Run the proxy giving the server's hostname and port as separate commandline arguments:
./proxy example.com 1234
If you omit the port, it will default to 25565, minecraft's default port. The
proxy will listen on port 25565, so that you can use the minecraft client to
connect to the system running the proxy, e.g. localhost:25565
or ::1
for
short.
The proxy will then establish a connection to the server and transparently pass on packets in either direction. stdout will display the current buffer size if it rises beyond some threshold, so if you observe this number continuously growing, chances are something was parsed incorrectly and the proxy lost track of packet boundaries.

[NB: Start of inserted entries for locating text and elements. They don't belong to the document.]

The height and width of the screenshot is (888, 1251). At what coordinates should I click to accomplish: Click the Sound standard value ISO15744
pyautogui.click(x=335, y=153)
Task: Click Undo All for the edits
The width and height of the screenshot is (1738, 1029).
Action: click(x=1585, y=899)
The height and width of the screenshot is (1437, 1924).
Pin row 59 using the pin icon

The proxy is not configurable, its behavious is hardcoded.
From the server it will intercept all the server time updates and rewrite them so that it is constantly early morning and appropriately bright.
From the client, it will intercept the new slash commands /send
, /return
and/take
.
/send
and /return
will prefix "Packet" to the rest of the line
and parse it as per the haskell Read instances of the involved types. /send
will send the result onwards to the server, /return
will return the packet
right back to the client.
/take
will parse the rest of the line as an item id (see, for example, this
list) and optionally a quantity, and then return a packet to the
client indicating that such an item acquisition just happened. Note that a
quantity of -1
will provide a stack of seemingly infinite quantity, but the
stack will disappear when you punch a player or mob with it.
All the protocol know-how comes from here and transitively from
#mcc
, and from badgering fry when that was not enough.
Haskell is pretty cool, and playing around with all the crazy scaffolding that comes with it was pretty much the motivation for this project. This whole project does not actually do all that much, but it does it in a very elaborate and personally satisfying way. If someone comes up with other cool hacks for this proxy (dumping world data to a singleplayer savegame? Chatlogs, chatbots?), I would love to hear about it.
I kind of hope that someone who goes through the trouble of checking out code from github and piping it through ghc is above the sort of dumb schemes to ruin your own fun and that of others that spawning a million blocks of tnt on other people's servers enables. Your call.